I informed you that fissile waste is already a big problem at multiple sites across the planet, several US sites and Russian sites more so than anywhere else, and has been a problem for > 50 years.

You're welcome.

> you comparison of envionmental radon issues with the problems posed by storing and managing the waste produced by fission reactors is ... well, I scarely have words for it.

That's clearly a minor aside .. you ignored the 70+ tonnes of plutonium waste at Hanford.

Billions have been spent dealing with it to date and there's much left to do and spend to clean up that one site.

Don't strawman the issue, it's a large problem and there are tomes on the subject filling shelves.

Humans do need to deal with radioactive waste, this includes the large dams of radioactive waste created as a by product of rare earth and lithium processing.

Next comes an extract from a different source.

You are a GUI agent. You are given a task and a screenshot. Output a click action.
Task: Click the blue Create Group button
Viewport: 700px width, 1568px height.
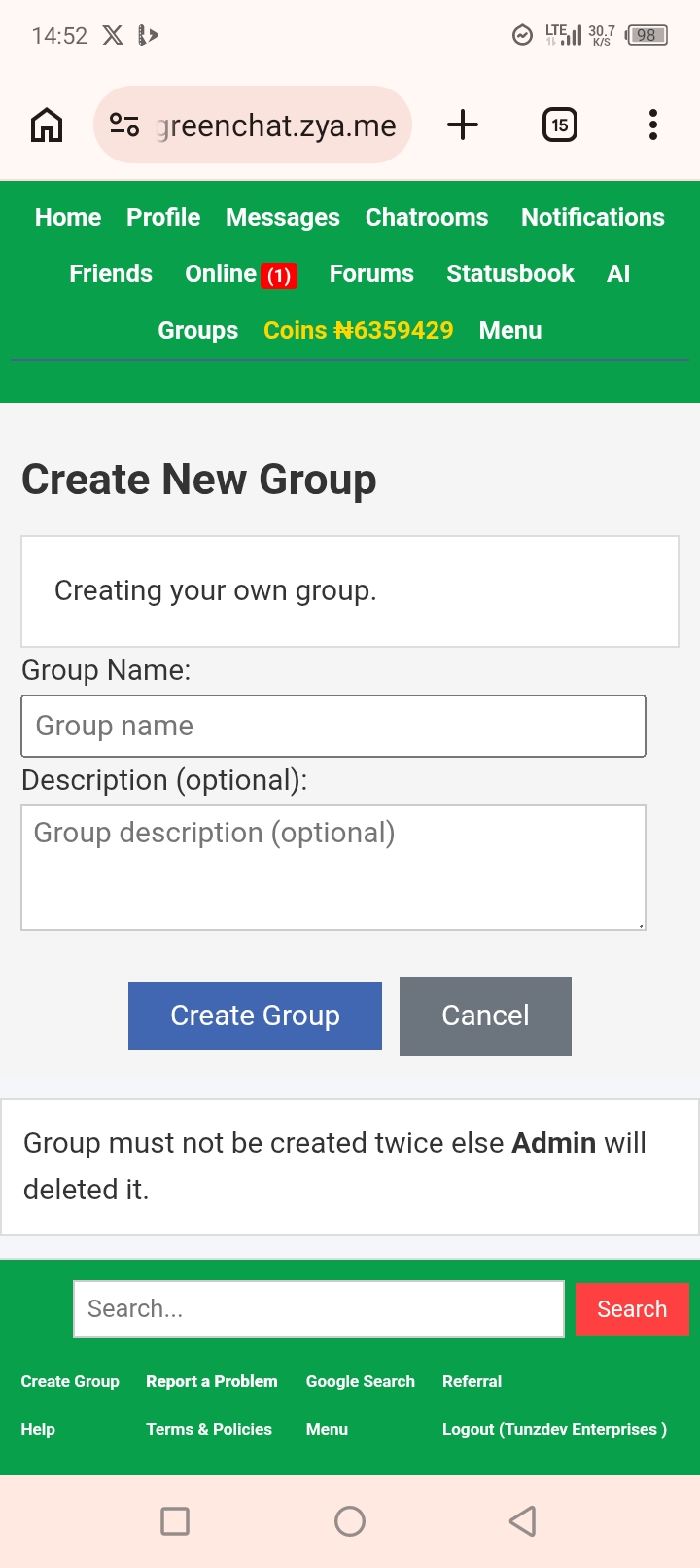tap(255, 1016)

"Problem" in this context did not mean "a challenging engineering issue to be solved by cleverness and skill and determination". It means "shit dying, ecosystems being destroyed, earth and air and water being polluted, bounds not under human control".


I've been a native english reader for six decades .. your subtextual meaning was not apparent in the comment as written.

Perhaps consider that neither you, nor I, nor anyone else has any truly authoritative knowledge on what is "meant" by third party forum comments and we are all limited to what is clearly written.

If you are truly concerned by the fate of the earth should it become covered in vast tracts of radioactive waste from some yet to be determined mystery source, then perhaps ask yourself could it be worse than when the earth had numerous surface level natural fission reactors?


This certainly is incorrect. Used up fuel can be re-enriched. This isn’t a problem we ever need to solve, because by the time it’s an issue, the waste will have become a viable market product again.